BookCrossing, a site for free, random book exchange, looks like a lot of fun. The idea is that you tag one of your books with a label that directs the finder to the Bookcrossing site, release the book into the wild, and then post a message indicating where you left it. Then the next person to find it makes a journal entry about it, and so on. I like the idea of book exchange via deliberately "losing" books where they can be found by unknown passersby; I also like the way the site builds on these serendipitous connections between readers.

Currently there are only a few people releasing books in the Charlottesville area. I think I’ll sign up and see if I can add a some books to the tally. Maybe I’ll release my copy of I Capture the Castle, which I found at the Jefferson-Madison Library book sale complete with a previous reader’s one-word review ("Wonderful!") on a sticky note inside the cover. It seems fitting to pass it on to the next person. If I can stand to let it go, that is.

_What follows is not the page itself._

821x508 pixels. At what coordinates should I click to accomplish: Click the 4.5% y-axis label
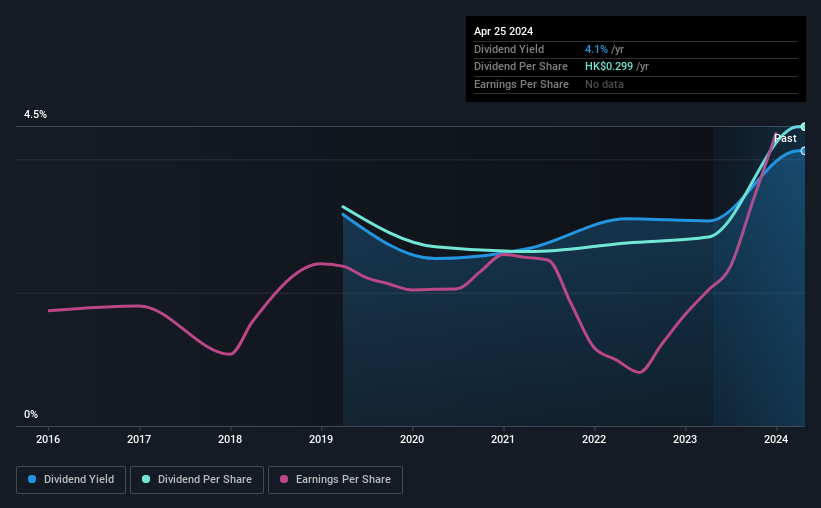[x=36, y=114]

Adding “Metropolitan Opera archivist” to list of dream jobs

This is amazing: the Metropolitan Opera now has a huge database of information on every performance since 1883. And don’t miss the "Sights and Sounds of the Met" historical timeline either. (Via infoshare.)

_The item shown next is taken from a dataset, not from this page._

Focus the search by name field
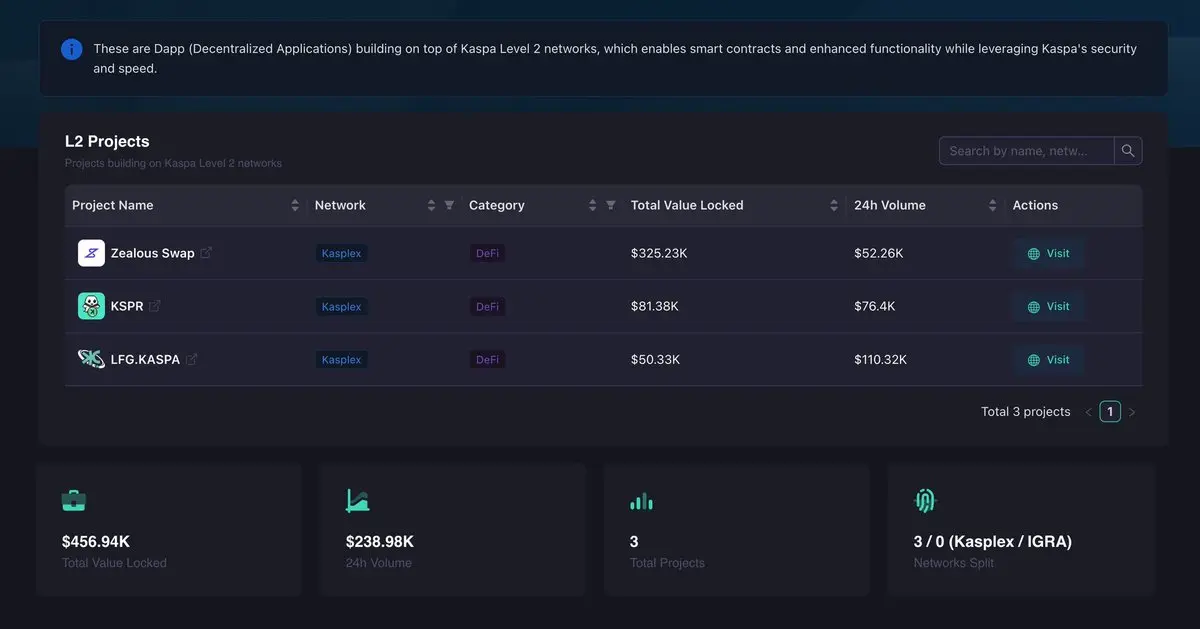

[P.S.: speaking of opera, I’m going to the Ash Lawn Opera Festival‘s production of Madama Butterfly next week. First live performance I’ve been to in ages! Hoorah!]

Gratuitous feline cuteness

In case you’re suffering from a deficit of kitten pictures: The Daily Kitten. Because sometimes, one just wants to look at cute fluffy kittens. (Via Feministe.)

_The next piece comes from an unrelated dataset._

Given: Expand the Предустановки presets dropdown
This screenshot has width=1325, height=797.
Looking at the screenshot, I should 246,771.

Personal anthology: Anne Carson

Bane’s adaptation of the newly-discovered Sappho poem (and her earlier post about translating Horace’s Soracte ode) has made me think about both classical Greek and Latin poetry and the practice of free translation.* While thinking, I remembered Anne Carson’s adaptation of Catullus 50 in Men in the Off Hours:

Hesterno Licini Die Otiosi (Yesterday Licinius At Our Ease)

Catullus addresses Licinius with affection.

I guess around sunset we started to drink.
And lay on the floor writing lines
For songs that cold
Night smell coming in
The window I left about four went
Home.
Opened the fridge.
Closed it lay down got up.
Lay down.
Lay.
Turned.
Not morning yet.
I just want to talk to you.
Why does love happen?
So then I grew old and died and wrote this.
Be careful it’s worldsharp.

This is part of "Catullus: Carmina," a series of Catullus adaptations in Men in the Off Hours. I love the way the hyperbole in it keeps bumping up against real longing and a sadness that isn’t exactly there in the original. But when one goes back to Catullus’s poem afterward, one starts to notice the ominous quality of that final reference to Nemesis, tongue-in-cheek though the rest of the poem is. My other favorite free-translation in the sequence is "Caeli Lesbia Nostra Lesbia Illa (Our Lesbia That Lesbia)," based on #58, one of Catullus’s more disgruntled breaking-up-with-Lesbia poems:

Nuns coated with silver were not so naked
As our night interviews.
Now what plum is your tongue
In?

None of this is about staying close to the text, obviously. The goal is something different, more like riffing and improvising. (I would also quote from Carson’s Autobiography of Red, which I adore, but a friend borrowed my copy some time back and still has it.) I want to try it; it’s been too long since I translated anything.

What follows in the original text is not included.